Youth Be Heard
banksy, banksy replica, girl with balloon, mural, street art,
Family,  Identity,  Writing

Introductions

Hannah Sterkel, 17

Hello! My name is Hannah. I am seventeen years old and I live in St. Louis. My pronouns are she and her. I have a dog named Luna. I have been reading a lot recently and I love to travel so I have been doing virtual tours of cities around the world. 

This general introduction gives you all the easy to digest information about me. You really don’t know that much about me from that. The most important parts of my identity were created in the times of my life that are not easy to digest. 

My parents are divorced because my mom struggled with alcoholism throughout my early childhood. This created an intense love of honesty because my mother could not be honest when she was drinking. I watched it break apart my family when I was only seven years old. I learned that it is much better to ask for help than lie. You could not know how much I value honesty without knowing that imperfect detail of my life. 

I am a very optimistic person even when I have no reason to be. This is because no one believed that my mother could recover except for me because I was too young to not believe in her. Perhaps I would not be so optimistic if she had not recovered but she has been sober for nine years now. I have gotten hurt by being so optimistic before and yet I cannot shake the belief that everything will be okay. 
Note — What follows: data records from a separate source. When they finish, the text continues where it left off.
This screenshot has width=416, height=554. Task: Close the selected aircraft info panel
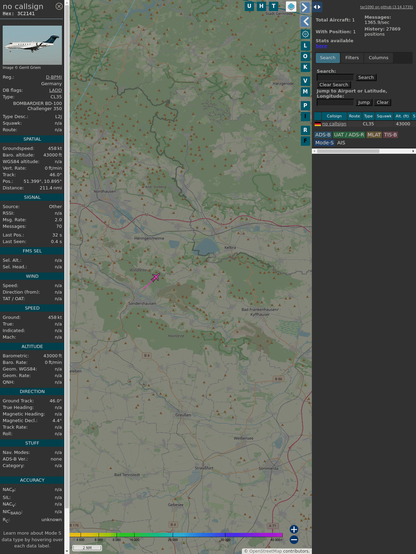pyautogui.click(x=59, y=6)
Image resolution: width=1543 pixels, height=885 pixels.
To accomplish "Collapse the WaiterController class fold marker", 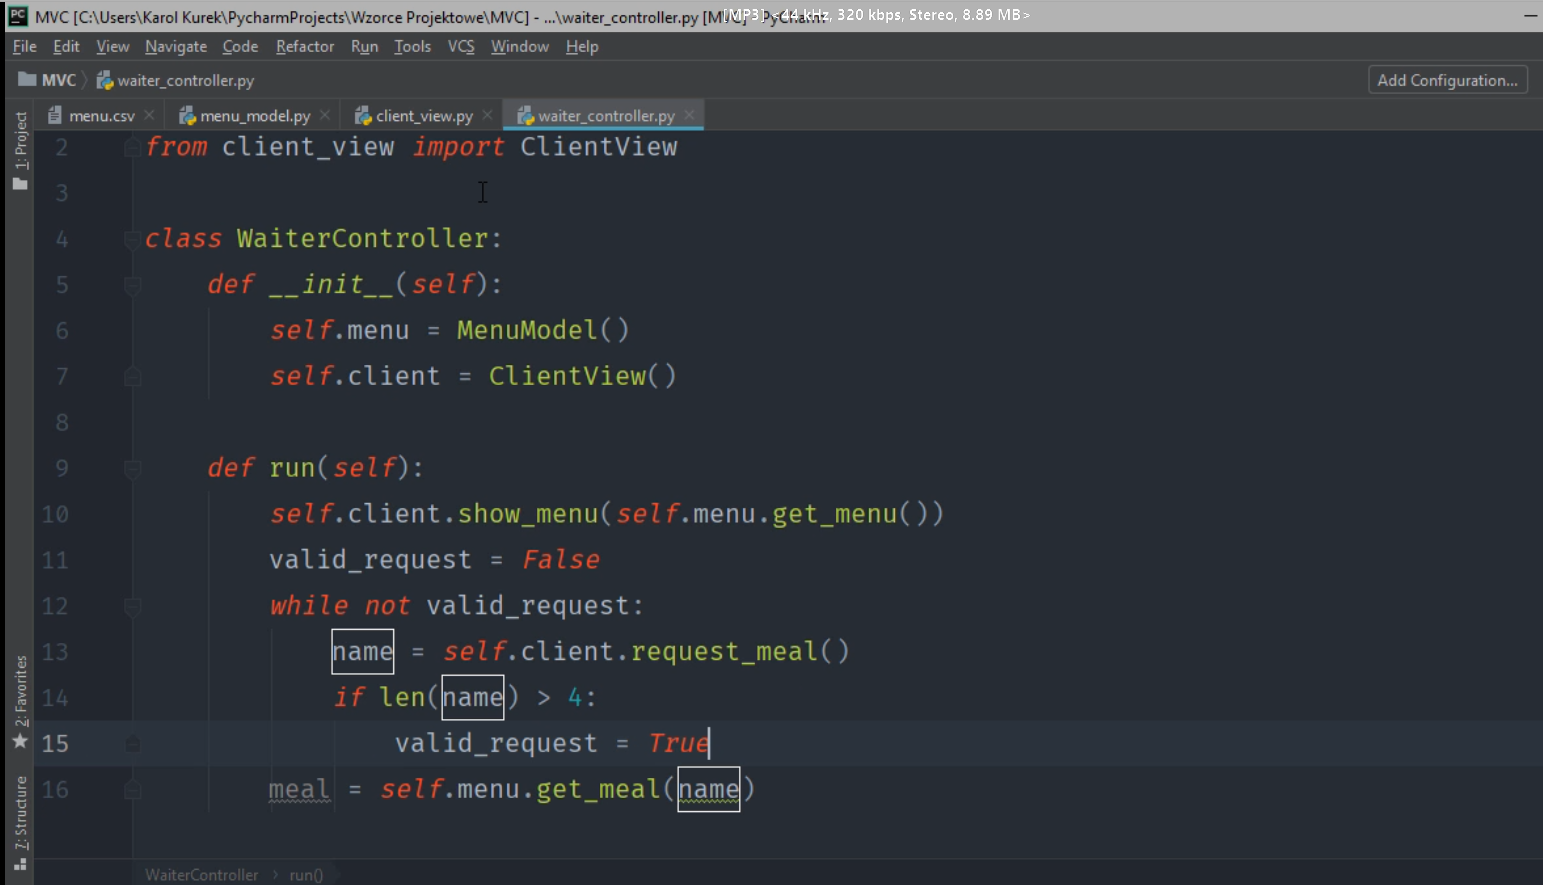I will click(132, 239).
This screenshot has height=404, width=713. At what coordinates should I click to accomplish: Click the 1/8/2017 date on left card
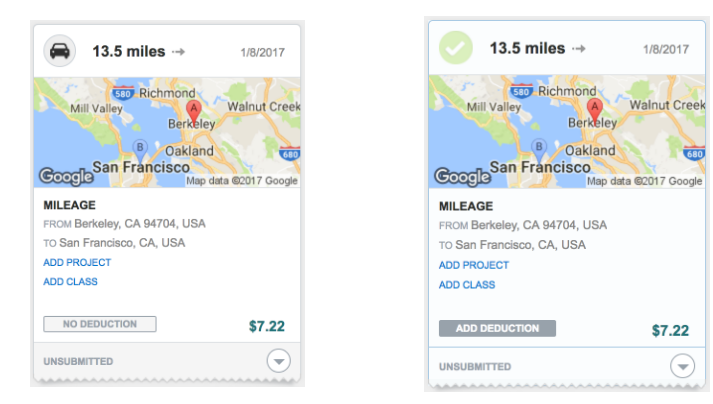(262, 53)
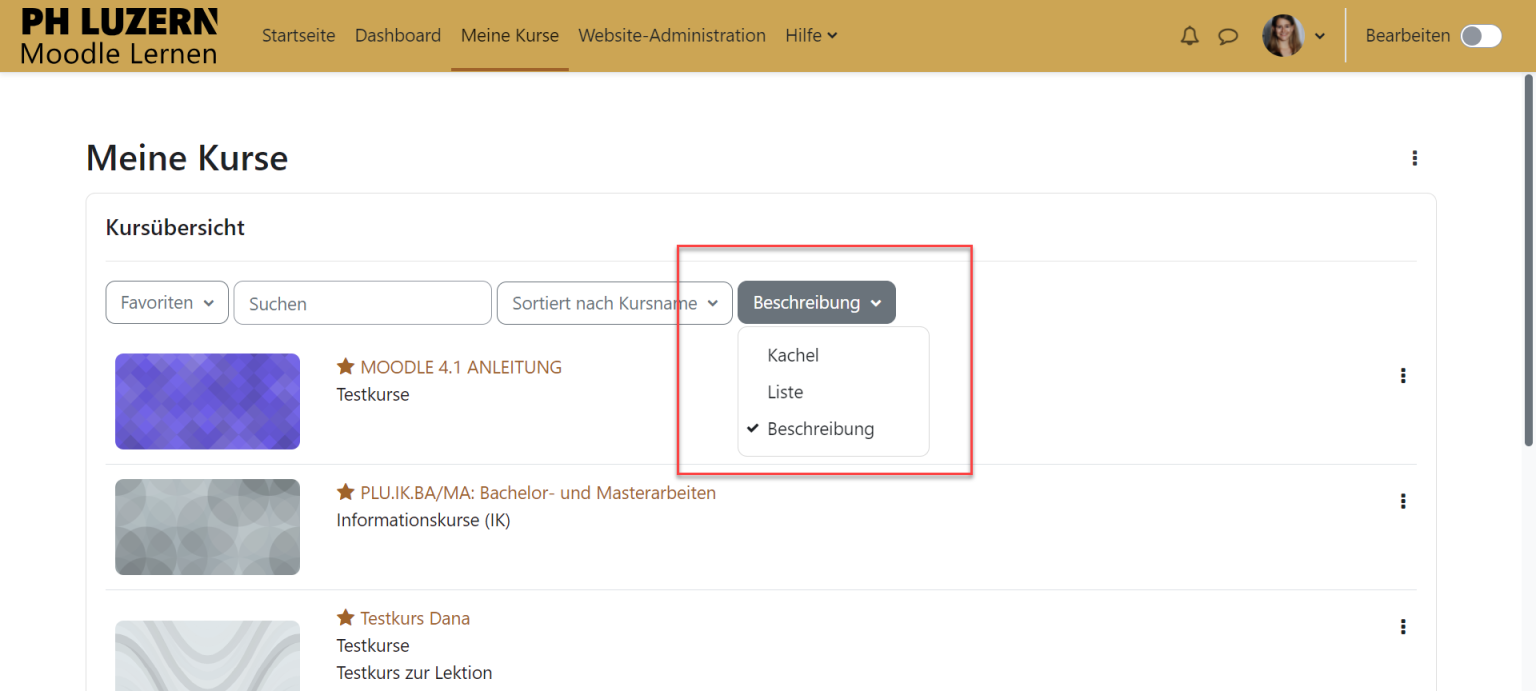Enable the Bearbeiten editing toggle

(1480, 35)
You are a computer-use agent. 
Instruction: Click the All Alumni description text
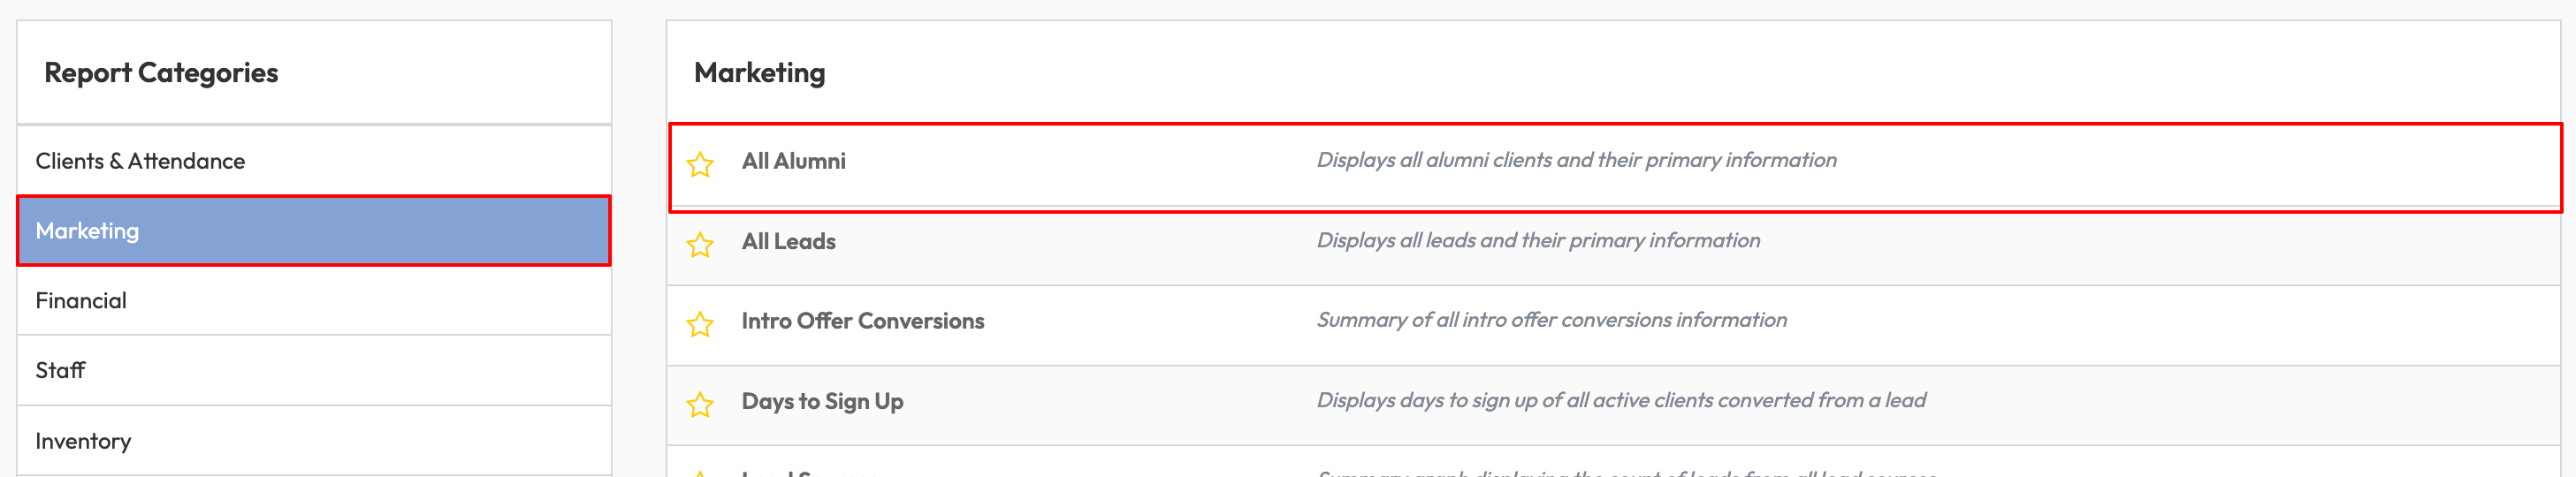click(x=1576, y=160)
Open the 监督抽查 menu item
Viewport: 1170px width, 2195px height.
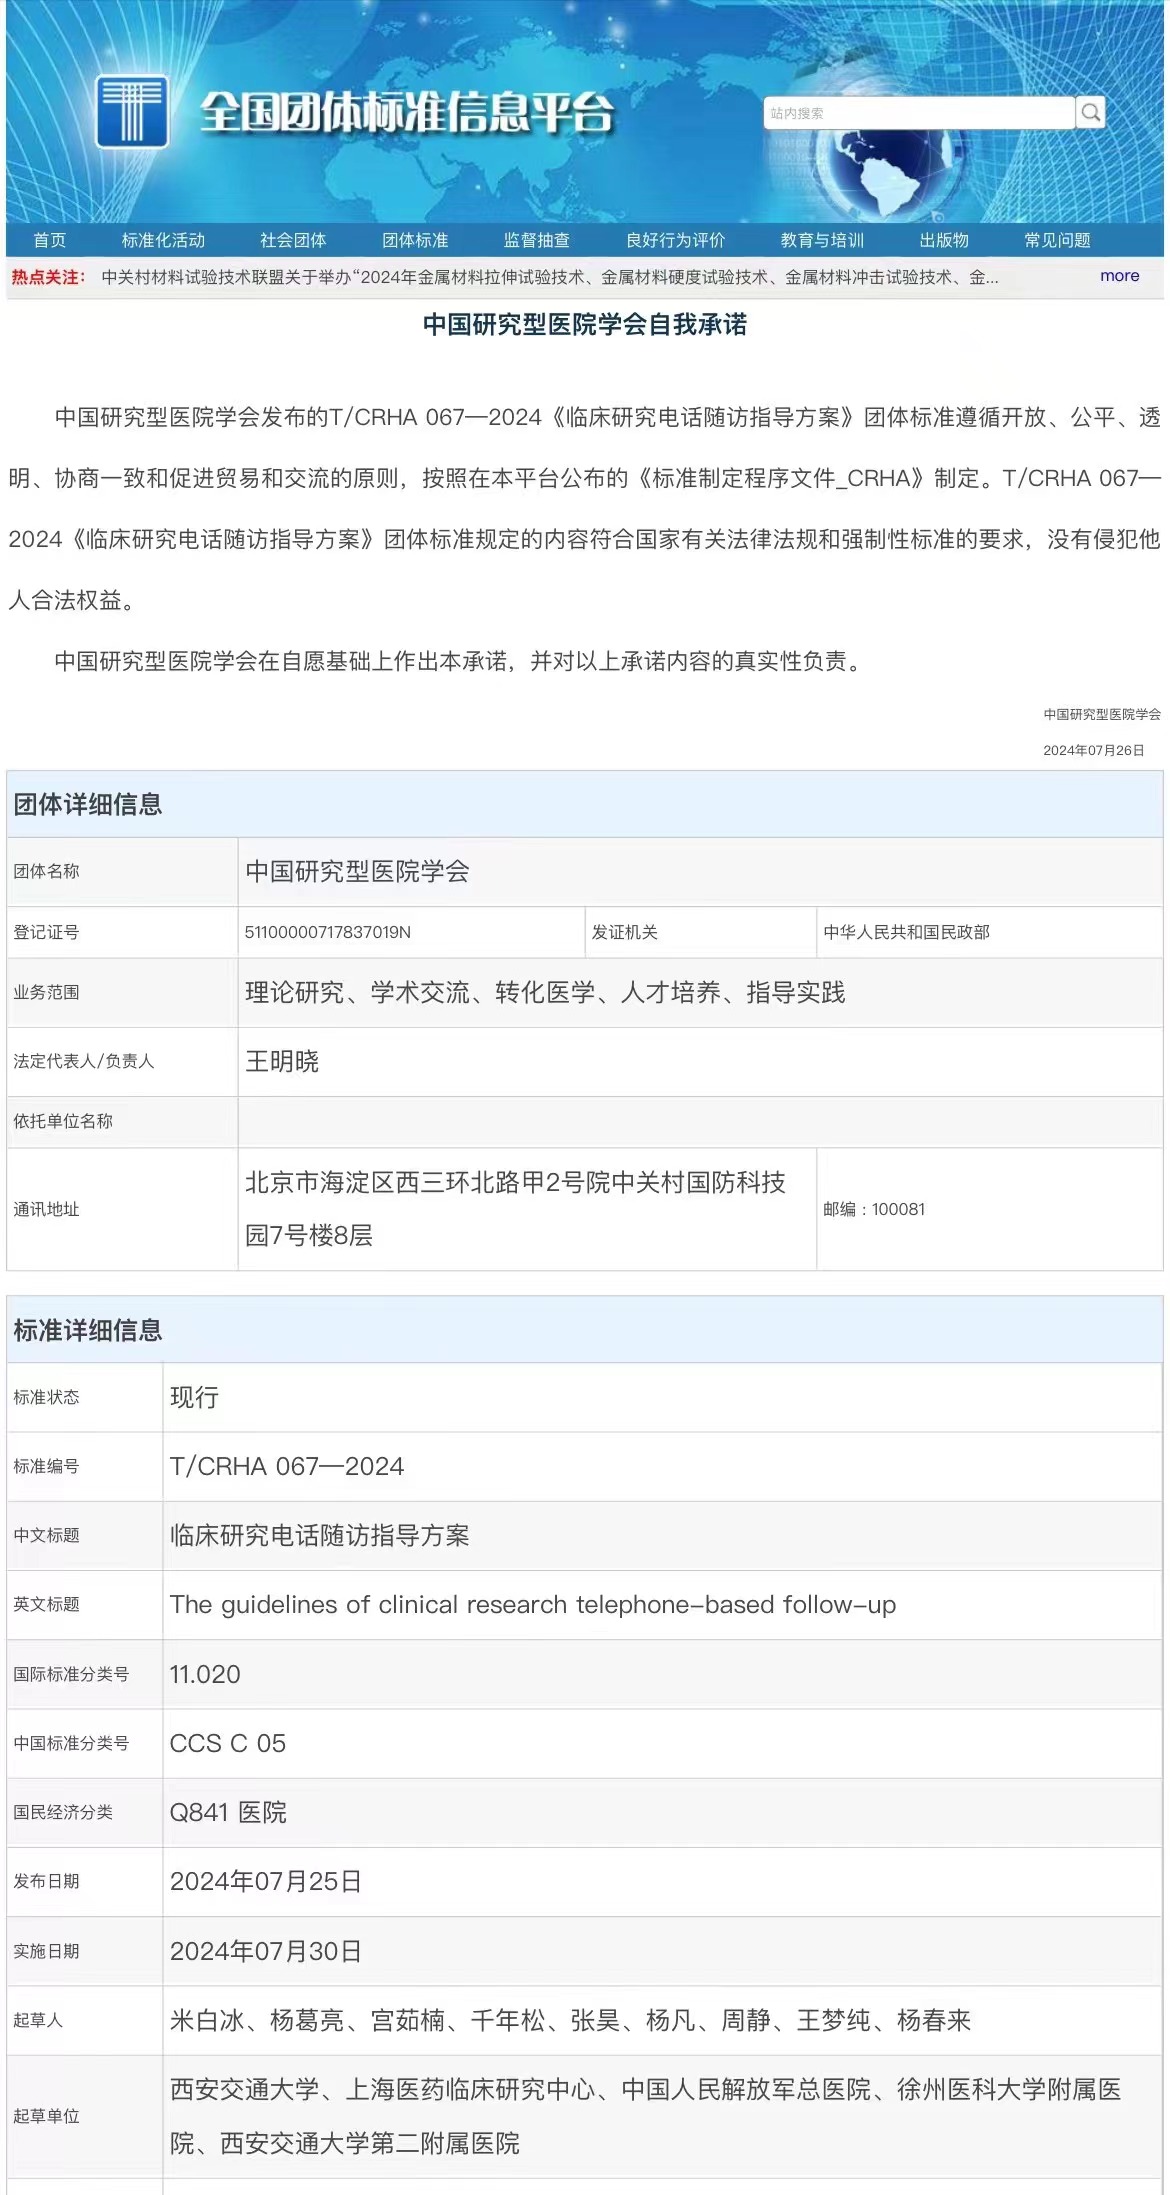tap(537, 240)
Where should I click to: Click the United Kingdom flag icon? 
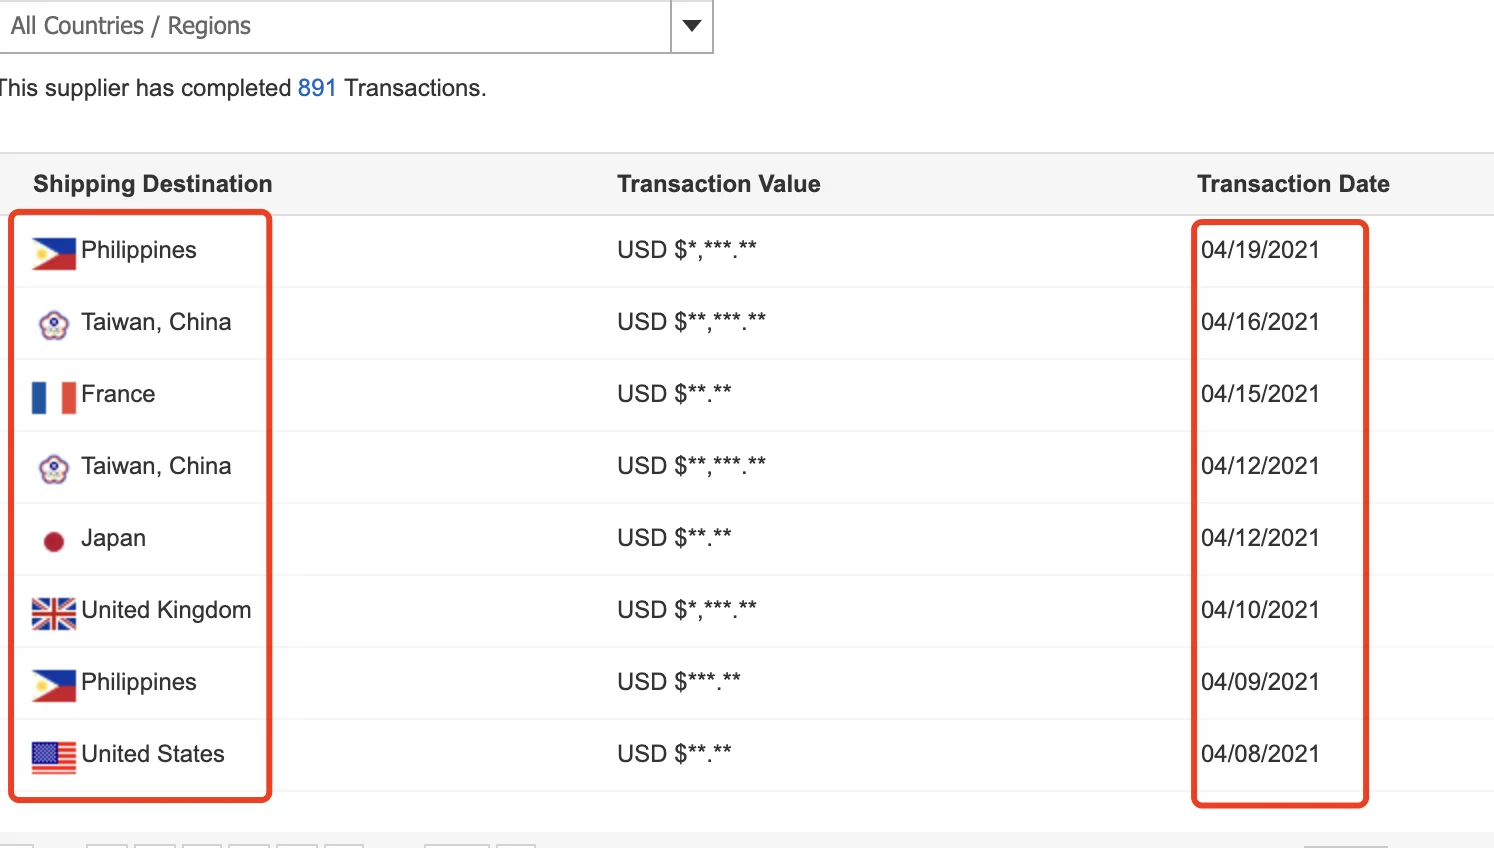54,613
I try to be kind, no matter what. I firmly believe that everyone deserves kindness even when they have done something wrong. No one in my family knew how to handle my parents’ divorce. Some of my extended family thought that the best way to support my dad was to hate my mom and vice versa. This only created a greater feeling of loneliness for me and my sister. The people that were kind and compassionate towards both of my parents are the people who helped us through it the most. 

There are plenty of other stories I could tell but this example shows why first impressions are never enough to judge someone on. People do not introduce themselves by saying, “Hello, would you like to hear about when my world fell apart and how I put it back together?” Those moments are when core values and beliefs develop. Those moments are how I know how to conduct myself from day to day. 

Those moments are how I know who I am. 

Share your thoughts!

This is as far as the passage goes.